Problem description:
Below are some records; copy each line in them that contains "Task".

The data:
================================
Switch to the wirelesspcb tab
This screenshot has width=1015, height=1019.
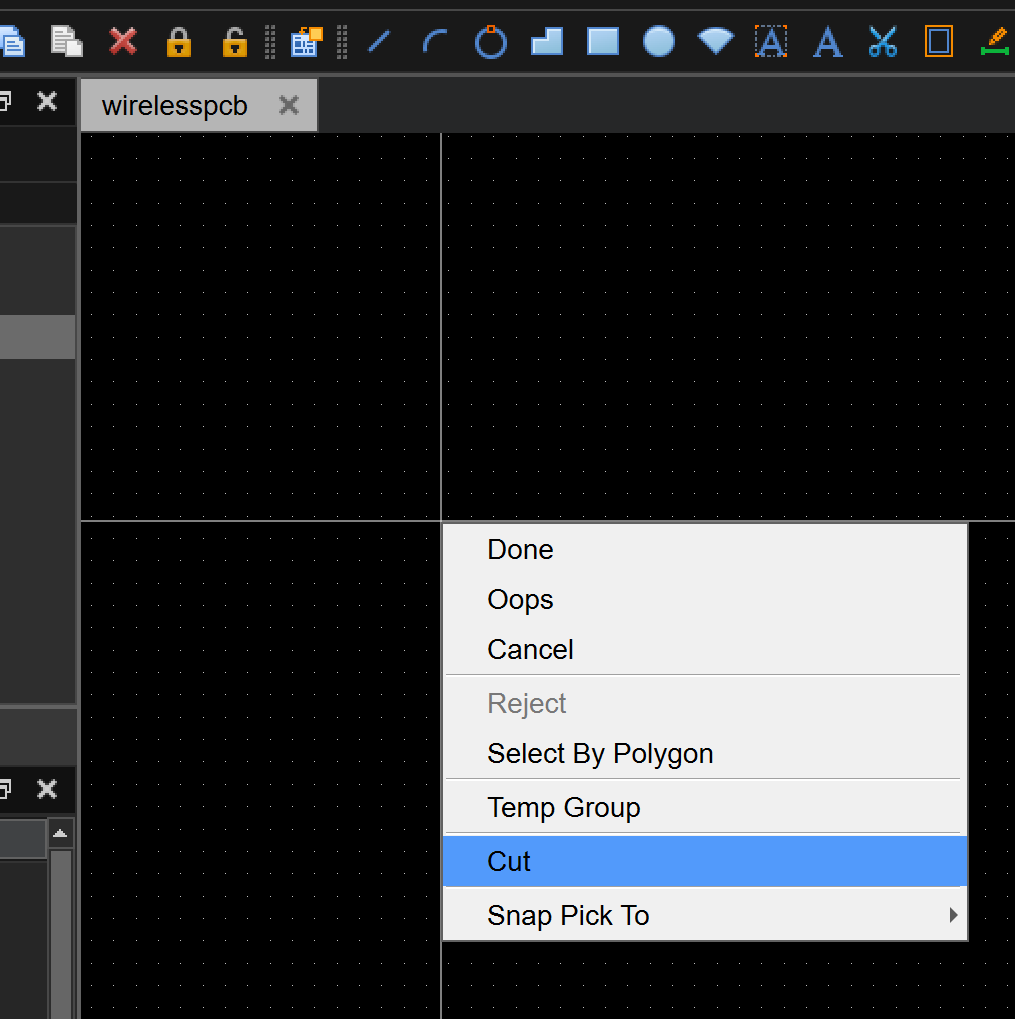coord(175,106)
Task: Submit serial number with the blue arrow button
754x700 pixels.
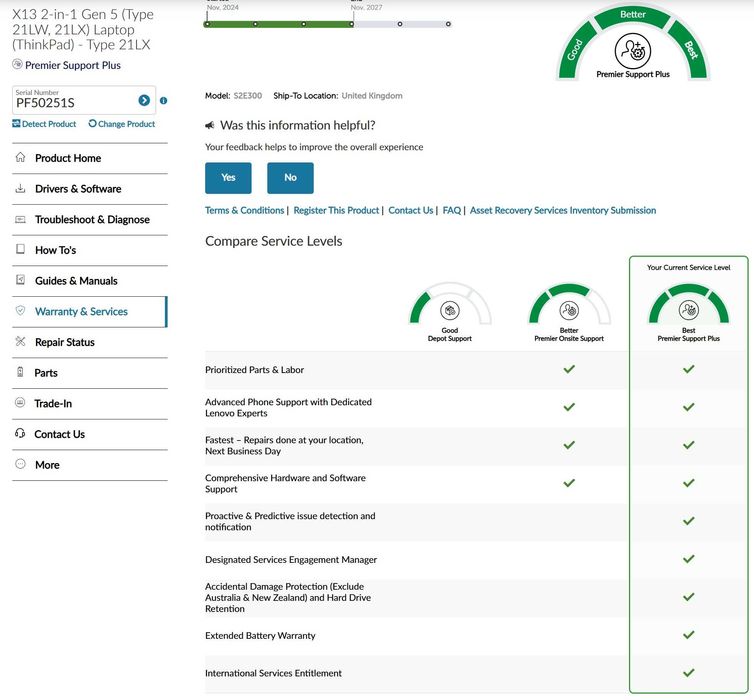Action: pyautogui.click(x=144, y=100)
================================
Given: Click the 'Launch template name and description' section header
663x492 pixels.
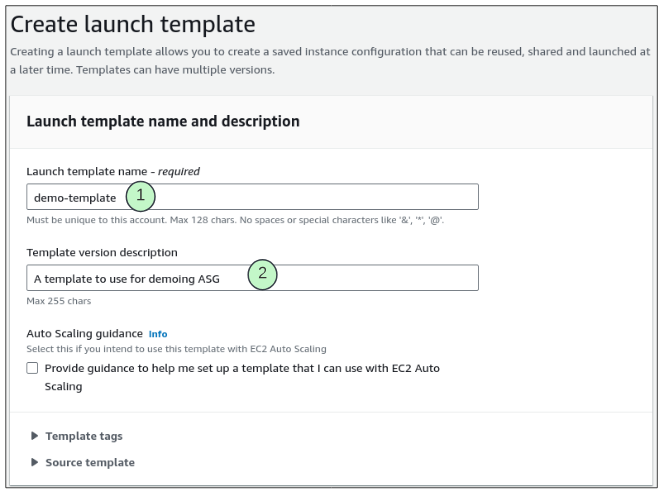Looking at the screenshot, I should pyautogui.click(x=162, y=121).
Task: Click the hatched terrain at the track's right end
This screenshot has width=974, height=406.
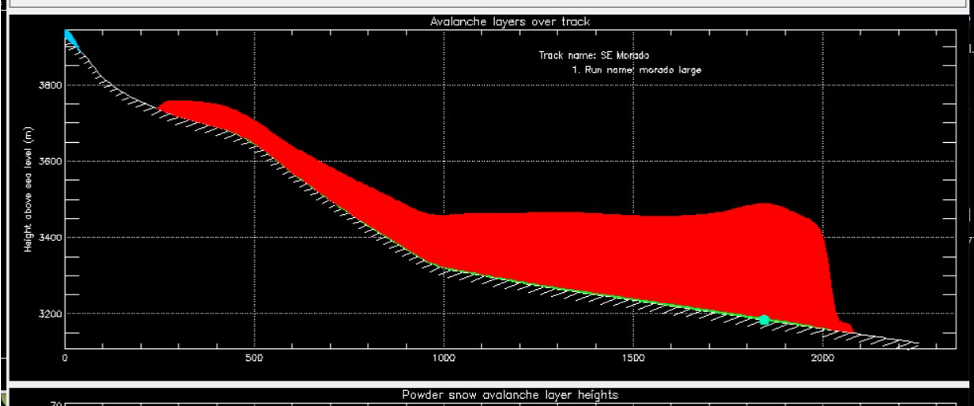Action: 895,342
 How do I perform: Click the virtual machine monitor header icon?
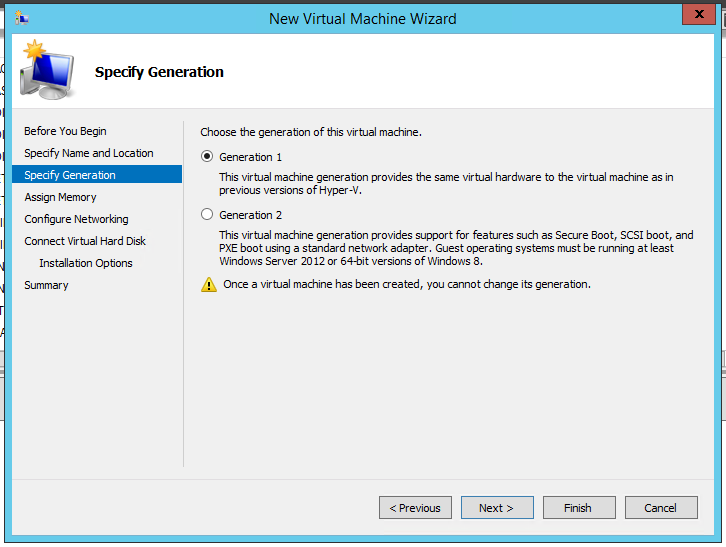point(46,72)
================================
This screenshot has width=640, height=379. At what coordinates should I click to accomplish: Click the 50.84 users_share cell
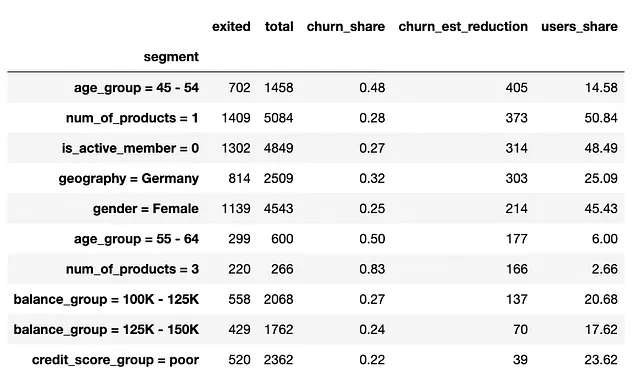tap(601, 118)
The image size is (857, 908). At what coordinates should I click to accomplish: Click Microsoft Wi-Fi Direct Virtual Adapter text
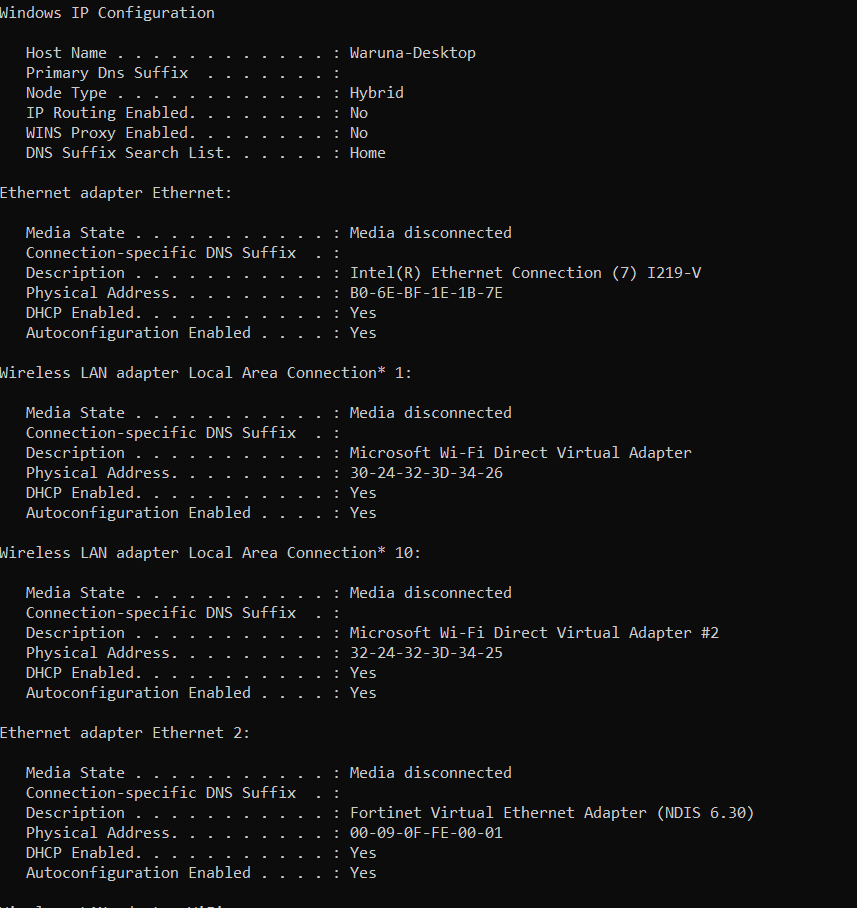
================================
Response area:
Task: Submit serial number with the blue arrow button
Task: Click the hatched terrain at the track's right end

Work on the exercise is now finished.